§ TEXTE SOURCE:
────

Les activités de ce docteur ne furent révélées qu' en
1998 lors d'auditions très spéciales de la Commission Vérité et Réconciliation (CVR).
Mais cela fait maintenant trois ans qu'il est jugé en homme libre, après caution
symbolique, devant la Haute cour de justice de Pretoria. Principalement poursuivi pour
fraude au fisc et production massive de drogue, il n'est que très accessoirement inculpé
d'une soixantaine de meurtres ou de tentatives, parmi lesquels de très hautes
personnalités, comme l'ancien président Mandela, le révérend Franck Chikane (actuel
conseiller du président Mbeki). Cela étant les auditions de la Commission Vérité et
Réconciliation ont montré qu'il était raisonnable de penser que plusieurs milliers de
noirs avaient disparu dans les expériences ou les assassinats politiques pilotés par les
laboratoires qu'il dirigeait.
Aujourd'hui, le docteur Basson vit dans une banlieue
cossue de Pretoria. Cardiologue, il bénéficie même d'un poste à l'Hôpital Académique
de la ville. Ce qui ne rassure pas sa clientèle pour majorité noire. Mais cela signifie
aussi qu'il est toujours employé par l'État sud-africain. À quoi s'ajoute le fait que
Basson est encore à ce jour un membre de l'armée sud-africaine ! Cette situation
pour le moins surprenante est vivement dénoncée par des magistrats de la Commission
Vérité et Réconciliation qui appellent à la mise sur pieds d'un tribunal
international, pour qu'enfin soient jugés les crimes contre l'humanité perpétrés par
Basson et les siens.
Le procès qui lui a été intenté début 1999 n'a pas
levé le voile sur l'ensemble de ses activités criminelles. D'autant que le juge très
conservateur, et très controversé Willie Hartzenberg (frère du président du parti
conservateur sud-africain et nommé sous l'apartheid), est apparu bien partial, réduisant
à chaque audience les accusations comme une peau de chagrin. Durant la procédure
d'enquête ont même disparu les trois CD-Roms du docteur, compilation faite à la va-vite
avant son arrestation et regroupant tous les résultats de ses diverses expérimentations.
Le procès s'est achevé le 12 avril 2002 par
l'acquittement du docteur Basson. Au moment où la Cour pénale internationale voyait le
jour
Le procureur a aussitôt annoncé qu'il ferait appel et Desmond Tutu dans un
message adressé à l'opinion publique a parlé « d'un jour sombre
pour l'Afrique du sud ».
Beaucoup de questions peu de réponses, mais quelques
certitudes : l'arsenal chimique développé n'est pas perdu pour tout le monde, et
son principal instigateur est encore à ce jour un militaire dépendant du ministère de
la Défense, payé par le contribuable sud-africain. Autre certitude les traités de
non-prolifération bio-chimique signés par les pays occidentaux, n'ont pas empêché le
commerce de ce sinistre savoir faire et il n'est pas invraisemblable que sans notre
collaboration, « docteur la Mort » n'ait jamais existé.

────

§ DONNÉES FOURNIES:
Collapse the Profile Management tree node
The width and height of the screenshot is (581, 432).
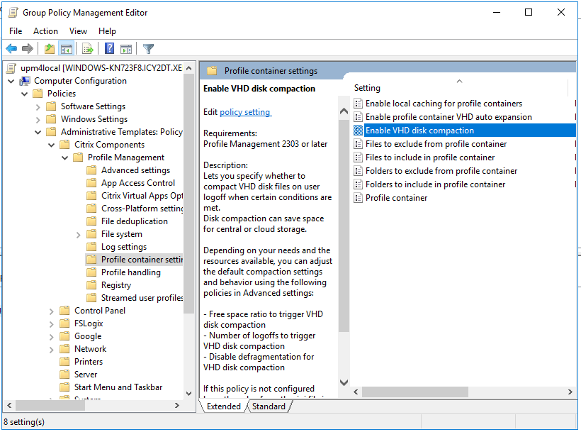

────

§ À TRAITER:
A. Répondez à ces questions sur le texte consacré au docteur Basson :
(i) En quelle année ses activités ont-elles été révélées ?
(ii) Dans quel établissement travaille-t-il aujourd'hui comme cardiologue ?
(iii) À quelle date son procès s'est-il terminé, et sur quelle décision ?
B. Écrivez la suite du texte sur le docteur Basson, à partir de sa dernière phrase.
Les lignes n'ont aucun rôle dans ce travail.

§ RÉSULTATS DE L'EXERCICE:
A.
(i) En 1998.
(ii) À l'Hôpital Académique de Pretoria.
(iii) Le 12 avril 2002, par son acquittement.

B.
À l'heure du terrorisme bio-chimique, il est urgent de
mettre sur pied une commission internationale indépendante afin d'identifier tous ceux
qui ont collaboré au programme Coast, et localiser le stock d'armes
bio-chimiques.
Tristan Mendès France
Assistant parlementaire, journaliste et documentariste. Il a notamment écrit le livre Dr
la mort, Enquête sur un bioterrorisme d'Etat en Afrique du Sud et le documentaire Docteur La
Mort.
La collaboration suisse aux expériences du docteur Basson
Début juin 2002, une délégation parlementaire suisse (dite des
Commissions de gestion ou Dél CdG) est mise sur pied afin d'examiner dans quelle mesure
la Suisse et ses services ont collaboré au programme de guerre bio-chimique sud-africain,
le Project Coast, dirigé par le Docteur Wouter Basson.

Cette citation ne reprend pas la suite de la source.